Apache Junction Seekers

Al and Linda enjoy visiting new places and having new experiences. In 2006, we spent 4 months in Europe and originally created this blog to keep friends and family informed. After a long delay, I'm trying to catch up with what we've been doing since then and hope to carry on into the future.

Friday, April 28, 2006

Here we are in a little town in Spain in the office overlooking the warehouse section of a brico-mercado, otherwise known as a vastly scaled-down Home Depot. We have had a great deal of difficulty trying to locate internet access and it is only through the kind graces of our hostess for the next two nights that we have been able to use the office of the business that her family owns. I have yet to find a way to upload pictures, so I apoloogize for this un-illustrated blog.

The weather gods told us that we needed to go south from the Lisbon area, so we went down to the Algarve, which is Portugal´s equivalent to Spain´s Costa del Sol or NYC´s Coney Island. We arrived the weekend of Potugal´s answer to the annual motorcycle get-together in Sturgis, SD· The motos were out in force as were the policia· Everyone including all the tour busses were driving out to the end of the same road at the very SW tip of the country, the only difference being that the motos were passing everyone on the center line even with on-coming traffic. Quite the thrill· Other than that, we have decided that Portugal is the place to have a second home· Wonderful people, many of whom speak some English, lovely tile decorations on everything, good food at reasonable prices and good scenery· Just don´t judge the country by a tourist area like the Algarve, which is actually quite scenic, just way, way overcrowded even in the off-season.
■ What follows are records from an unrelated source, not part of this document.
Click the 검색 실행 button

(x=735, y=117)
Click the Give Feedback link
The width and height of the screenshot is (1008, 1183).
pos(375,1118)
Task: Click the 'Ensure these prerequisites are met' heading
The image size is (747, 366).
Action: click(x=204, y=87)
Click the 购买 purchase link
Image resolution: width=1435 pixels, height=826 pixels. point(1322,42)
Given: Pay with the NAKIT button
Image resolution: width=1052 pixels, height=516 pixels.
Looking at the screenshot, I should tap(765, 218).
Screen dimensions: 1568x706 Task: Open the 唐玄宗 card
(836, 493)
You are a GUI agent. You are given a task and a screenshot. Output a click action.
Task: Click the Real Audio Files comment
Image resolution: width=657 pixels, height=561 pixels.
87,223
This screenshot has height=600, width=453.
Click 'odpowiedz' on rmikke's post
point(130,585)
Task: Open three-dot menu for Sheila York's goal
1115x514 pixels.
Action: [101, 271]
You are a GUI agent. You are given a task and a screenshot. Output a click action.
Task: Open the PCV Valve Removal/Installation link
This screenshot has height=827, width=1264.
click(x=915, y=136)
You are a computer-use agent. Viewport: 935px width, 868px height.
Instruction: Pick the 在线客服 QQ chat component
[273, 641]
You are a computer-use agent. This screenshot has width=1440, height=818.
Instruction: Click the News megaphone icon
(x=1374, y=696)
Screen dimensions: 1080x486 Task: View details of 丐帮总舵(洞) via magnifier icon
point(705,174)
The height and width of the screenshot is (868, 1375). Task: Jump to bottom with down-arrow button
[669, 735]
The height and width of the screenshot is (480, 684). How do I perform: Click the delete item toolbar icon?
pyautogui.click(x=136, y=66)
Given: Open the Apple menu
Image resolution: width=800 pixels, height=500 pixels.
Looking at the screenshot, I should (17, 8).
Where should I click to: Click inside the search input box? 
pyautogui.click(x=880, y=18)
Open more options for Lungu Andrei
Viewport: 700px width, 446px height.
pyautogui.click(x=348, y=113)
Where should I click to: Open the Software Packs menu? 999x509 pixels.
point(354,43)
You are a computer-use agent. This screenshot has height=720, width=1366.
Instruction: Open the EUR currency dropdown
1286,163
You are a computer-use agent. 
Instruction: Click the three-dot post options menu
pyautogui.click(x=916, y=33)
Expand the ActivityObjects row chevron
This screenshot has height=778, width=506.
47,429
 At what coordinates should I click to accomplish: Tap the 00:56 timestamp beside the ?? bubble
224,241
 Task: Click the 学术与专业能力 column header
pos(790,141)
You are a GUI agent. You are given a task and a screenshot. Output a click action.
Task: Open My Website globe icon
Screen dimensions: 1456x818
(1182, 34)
So what did we do next? Went to another tourist area on the beach, of course· Linda had wanted to go to an area called the Donana National Park in Spain, about 90 km east of the border with Portugal. This is supposed to be the largest roadless area in Europe and a great place to go birdwatching· The little town of El Rocio is mentioned in all the guidebooks and you can really tell it--lots of backpackers (it has marvelous bus service!), tour busses, camping cars from Germany and the Netherlands with many people wandering around wondering what they are supposed to be seeing--kind of like any national park in the US· We opted to stay at the local beach resort about 15 km to the south where we found a wonderful room with a large balcony in a quiet 12-room hotel· Then we had to proceed to remind ourselves how the Spaniards exist in a different time zone than the rest of the world· If you go into town between 3 pm and 8 pm, it looks like a deserted Mexican village· At 8 pm, things start happening and by 10 pm every restaurant is mobbed. We have not yet been able to adjust to eating lunch at 3 and dinner at 10, so we sneak in a large early lunch at 2 pm and get a snack from the grocery story for dinner· The food is not quite as good as in Portugal, but the big surprise was what they call Iberian meat, which is from the local pigs who free range among the oak trees. They use the legs for those fantastic hams but then there´s the rest of the pig to get rid of, so they cut it up into slices and grill it· In the US, pork is "the other white meat" but in this part of Spain, it is almost as dark as beef and a whole different flavor· In the park we saw flamingos, spoon-bills, azure-winged magpies and lots of other neat birds. And of course many many storks· Every power-line tower has a special platform on it for the stork nest, and you see a stork on each tower off to the horizon in many places· For such awkward-looking birds, they are amazingly graceful flyers, but they must have a terrible infant mortality rate because every nest seemed to have three chicks in it and they can´t all survive or the country would be wall-to-wall storks.

Tomorrow we are going to take our first train ride on an old mining railroad associated with the oldest still-active mine in the world. This mine predates the Romans. Should be interesting.